---------- Provided information ----------

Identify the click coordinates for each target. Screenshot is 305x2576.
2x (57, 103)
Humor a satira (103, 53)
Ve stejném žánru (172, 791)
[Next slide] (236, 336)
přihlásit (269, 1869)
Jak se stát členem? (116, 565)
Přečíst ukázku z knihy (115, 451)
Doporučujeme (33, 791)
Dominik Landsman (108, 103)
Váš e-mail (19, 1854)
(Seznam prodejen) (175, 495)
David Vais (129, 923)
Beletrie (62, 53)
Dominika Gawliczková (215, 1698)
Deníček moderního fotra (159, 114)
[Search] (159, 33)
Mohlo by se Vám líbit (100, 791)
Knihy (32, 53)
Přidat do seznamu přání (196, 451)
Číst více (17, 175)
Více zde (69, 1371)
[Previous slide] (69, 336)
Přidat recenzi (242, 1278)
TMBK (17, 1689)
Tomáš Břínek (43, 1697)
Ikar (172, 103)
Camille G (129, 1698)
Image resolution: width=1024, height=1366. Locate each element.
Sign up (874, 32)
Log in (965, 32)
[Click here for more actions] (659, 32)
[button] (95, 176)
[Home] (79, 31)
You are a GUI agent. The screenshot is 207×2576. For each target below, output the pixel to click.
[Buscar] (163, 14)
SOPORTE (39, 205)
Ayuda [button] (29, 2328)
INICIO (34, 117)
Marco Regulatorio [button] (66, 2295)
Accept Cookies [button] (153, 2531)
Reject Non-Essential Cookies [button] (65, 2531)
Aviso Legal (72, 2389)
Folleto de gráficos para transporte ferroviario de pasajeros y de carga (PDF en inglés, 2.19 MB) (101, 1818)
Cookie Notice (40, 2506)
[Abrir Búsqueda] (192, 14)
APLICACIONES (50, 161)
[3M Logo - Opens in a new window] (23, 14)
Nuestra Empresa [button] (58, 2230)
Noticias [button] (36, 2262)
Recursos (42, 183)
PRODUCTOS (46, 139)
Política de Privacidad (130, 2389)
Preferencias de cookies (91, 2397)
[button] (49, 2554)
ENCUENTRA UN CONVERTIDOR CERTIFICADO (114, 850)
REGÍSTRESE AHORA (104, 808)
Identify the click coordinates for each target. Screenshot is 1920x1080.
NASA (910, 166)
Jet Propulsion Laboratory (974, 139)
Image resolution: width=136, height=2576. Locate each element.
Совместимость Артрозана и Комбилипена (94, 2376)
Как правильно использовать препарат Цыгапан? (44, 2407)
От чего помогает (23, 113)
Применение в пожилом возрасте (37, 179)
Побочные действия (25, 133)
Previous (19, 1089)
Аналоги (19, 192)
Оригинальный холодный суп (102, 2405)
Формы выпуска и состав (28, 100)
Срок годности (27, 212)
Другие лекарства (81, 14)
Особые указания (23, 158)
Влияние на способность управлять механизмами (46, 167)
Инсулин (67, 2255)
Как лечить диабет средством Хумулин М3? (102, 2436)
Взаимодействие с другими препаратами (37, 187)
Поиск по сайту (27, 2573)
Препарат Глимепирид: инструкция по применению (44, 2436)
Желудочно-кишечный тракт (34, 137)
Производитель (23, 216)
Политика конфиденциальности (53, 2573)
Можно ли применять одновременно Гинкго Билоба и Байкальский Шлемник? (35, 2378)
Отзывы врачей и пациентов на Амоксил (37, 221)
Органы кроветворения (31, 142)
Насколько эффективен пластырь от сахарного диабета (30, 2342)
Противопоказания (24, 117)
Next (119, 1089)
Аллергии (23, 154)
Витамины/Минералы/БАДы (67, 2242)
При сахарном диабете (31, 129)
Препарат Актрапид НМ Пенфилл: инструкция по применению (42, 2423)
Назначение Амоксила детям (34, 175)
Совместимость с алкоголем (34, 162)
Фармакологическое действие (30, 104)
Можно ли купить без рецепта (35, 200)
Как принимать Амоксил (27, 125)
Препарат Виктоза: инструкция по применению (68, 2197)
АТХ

----------

◆ How to complete this task ◆
The whole of the data is to be copied out word for word.

◆ Expected output ◆
Identify the click coordinates for each target. Screenshot is 305x2576.
2x (57, 103)
Humor a satira (103, 53)
Ve stejném žánru (172, 791)
[Next slide] (236, 336)
přihlásit (269, 1869)
Jak se stát členem? (116, 565)
Přečíst ukázku z knihy (115, 451)
Doporučujeme (33, 791)
Dominik Landsman (108, 103)
Váš e-mail (19, 1854)
(Seznam prodejen) (175, 495)
David Vais (129, 923)
Beletrie (62, 53)
Dominika Gawliczková (215, 1698)
Deníček moderního fotra (159, 114)
[Search] (159, 33)
Mohlo by se Vám líbit (100, 791)
Knihy (32, 53)
Přidat do seznamu přání (196, 451)
Číst více (17, 175)
Více zde (69, 1371)
[Previous slide] (69, 336)
Přidat recenzi (242, 1278)
TMBK (17, 1689)
Tomáš Břínek (43, 1697)
Ikar (172, 103)
Camille G (129, 1698)
Image resolution: width=1024, height=1366. Locate each element.
Sign up (874, 32)
Log in (965, 32)
[Click here for more actions] (659, 32)
[button] (95, 176)
[Home] (79, 31)
You are a GUI agent. The screenshot is 207×2576. For each target below, output the pixel to click.
[Buscar] (163, 14)
SOPORTE (39, 205)
Ayuda [button] (29, 2328)
INICIO (34, 117)
Marco Regulatorio [button] (66, 2295)
Accept Cookies [button] (153, 2531)
Reject Non-Essential Cookies [button] (65, 2531)
Aviso Legal (72, 2389)
Folleto de gráficos para transporte ferroviario de pasajeros y de carga (PDF en inglés, 2.19 MB) (101, 1818)
Cookie Notice (40, 2506)
[Abrir Búsqueda] (192, 14)
APLICACIONES (50, 161)
[3M Logo - Opens in a new window] (23, 14)
Nuestra Empresa [button] (58, 2230)
Noticias [button] (36, 2262)
Recursos (42, 183)
PRODUCTOS (46, 139)
Política de Privacidad (130, 2389)
Preferencias de cookies (91, 2397)
[button] (49, 2554)
ENCUENTRA UN CONVERTIDOR CERTIFICADO (114, 850)
REGÍSTRESE AHORA (104, 808)
Identify the click coordinates for each target. Screenshot is 1920x1080.
NASA (910, 166)
Jet Propulsion Laboratory (974, 139)
Image resolution: width=136, height=2576. Locate each element.
Совместимость Артрозана и Комбилипена (94, 2376)
Как правильно использовать препарат Цыгапан? (44, 2407)
От чего помогает (23, 113)
Применение в пожилом возрасте (37, 179)
Побочные действия (25, 133)
Previous (19, 1089)
Аналоги (19, 192)
Оригинальный холодный суп (102, 2405)
Формы выпуска и состав (28, 100)
Срок годности (27, 212)
Другие лекарства (81, 14)
Особые указания (23, 158)
Влияние на способность управлять механизмами (46, 167)
Инсулин (67, 2255)
Как лечить диабет средством Хумулин М3? (102, 2436)
Взаимодействие с другими препаратами (37, 187)
Поиск по сайту (27, 2573)
Препарат Глимепирид: инструкция по применению (44, 2436)
Желудочно-кишечный тракт (34, 137)
Производитель (23, 216)
Политика конфиденциальности (53, 2573)
Можно ли применять одновременно Гинкго Билоба и Байкальский Шлемник? (35, 2378)
Отзывы врачей и пациентов на Амоксил (37, 221)
Органы кроветворения (31, 142)
Насколько эффективен пластырь от сахарного диабета (30, 2342)
Противопоказания (24, 117)
Next (119, 1089)
Аллергии (23, 154)
Витамины/Минералы/БАДы (67, 2242)
При сахарном диабете (31, 129)
Препарат Актрапид НМ Пенфилл: инструкция по применению (42, 2423)
Назначение Амоксила детям (34, 175)
Совместимость с алкоголем (34, 162)
Фармакологическое действие (30, 104)
Можно ли купить без рецепта (35, 200)
Как принимать Амоксил (27, 125)
Препарат Виктоза: инструкция по применению (68, 2197)
АТХ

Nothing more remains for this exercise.